Port du voile : la CEDH rejette des plaintes

La Cour européenne des droits de l'homme a rejeté des plaintes contre la France pour le port du voile à l'école

La Cour européenne des droits de l'homme a rejeté des plaintes contre la France pour le port du voile à l'écoleLa Cour européenne des droits de l'homme a rejeté des plaintes contre la France pour le port du voile à l'école

Des familles dénonçaient une violation de leur liberté de pensée et de religion ainsi qu'une différence de traitement fondée sur leur religion.

"Ce sont ces impératifs de protection des droits d'autrui et de l'ordre public qui ont motivé l'exclusion, et non des objections aux convictions religieuses des élèves", selon la CEDH.

Les enfants des familles Aktas, Bayrak, Gamaleddyn, Ghazal et Singh étaient inscrits à la rentrée scolaire 2004-2005 dans des établissements publics.
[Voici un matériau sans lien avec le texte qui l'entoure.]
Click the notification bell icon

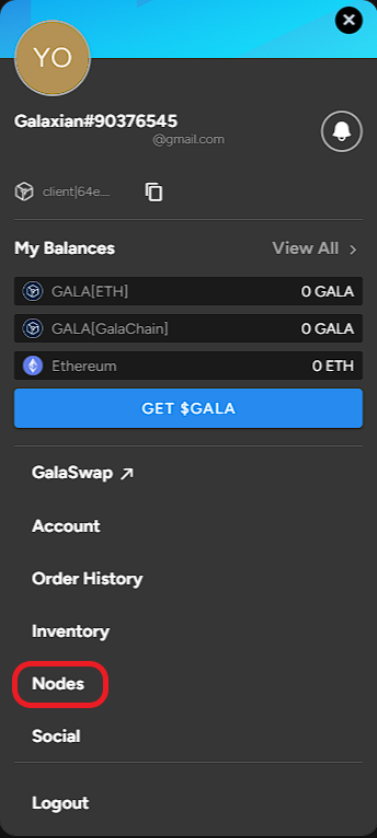[342, 131]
Le jour de la rentrée, les jeunes filles, de confession musulmane, se présentèrent avec les cheveux couverts d'un voile ou d'un couvre-chef. Les garçons Singh étaient coiffés du "keski", un sous-turban porté par les Sikhs.
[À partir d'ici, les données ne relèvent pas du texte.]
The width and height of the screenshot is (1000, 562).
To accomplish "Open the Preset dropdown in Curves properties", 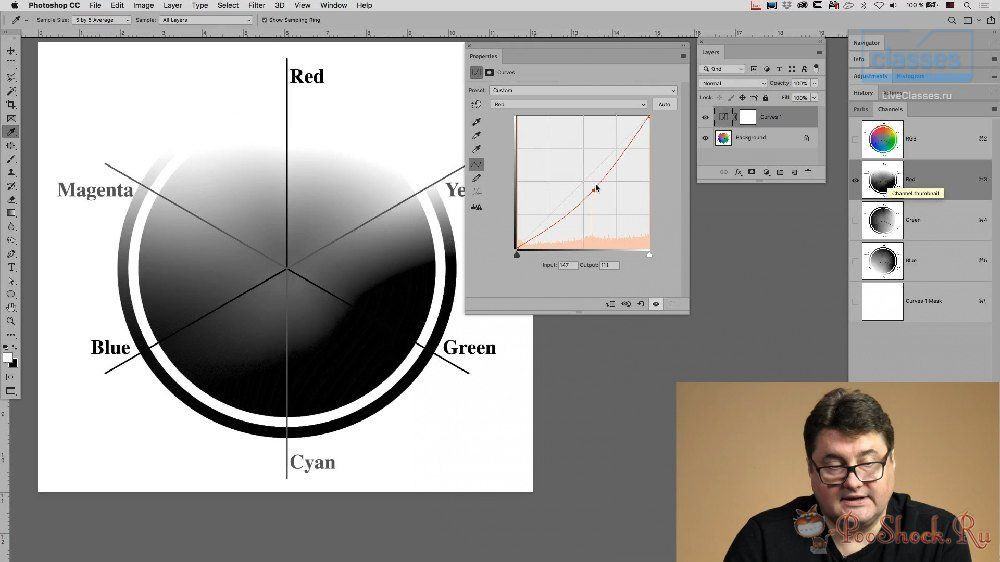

Selon les proviseurs, ces accessoires étaient contraires aux dispositions interdisant des signes ou des tenues manifestant ostensiblement l'appartenance à une religion, pas seulement en cours d'éducation physique, mais dans l'ensemble des cours. Mlles Bayrak, Gamaleddyn et Aktas substituèrent ensuite un bonnet à leur voile.

Le conseil de discipline des établissements a prononcé l'exclusion définitive des élèves pour non-respect du code de l'éducation.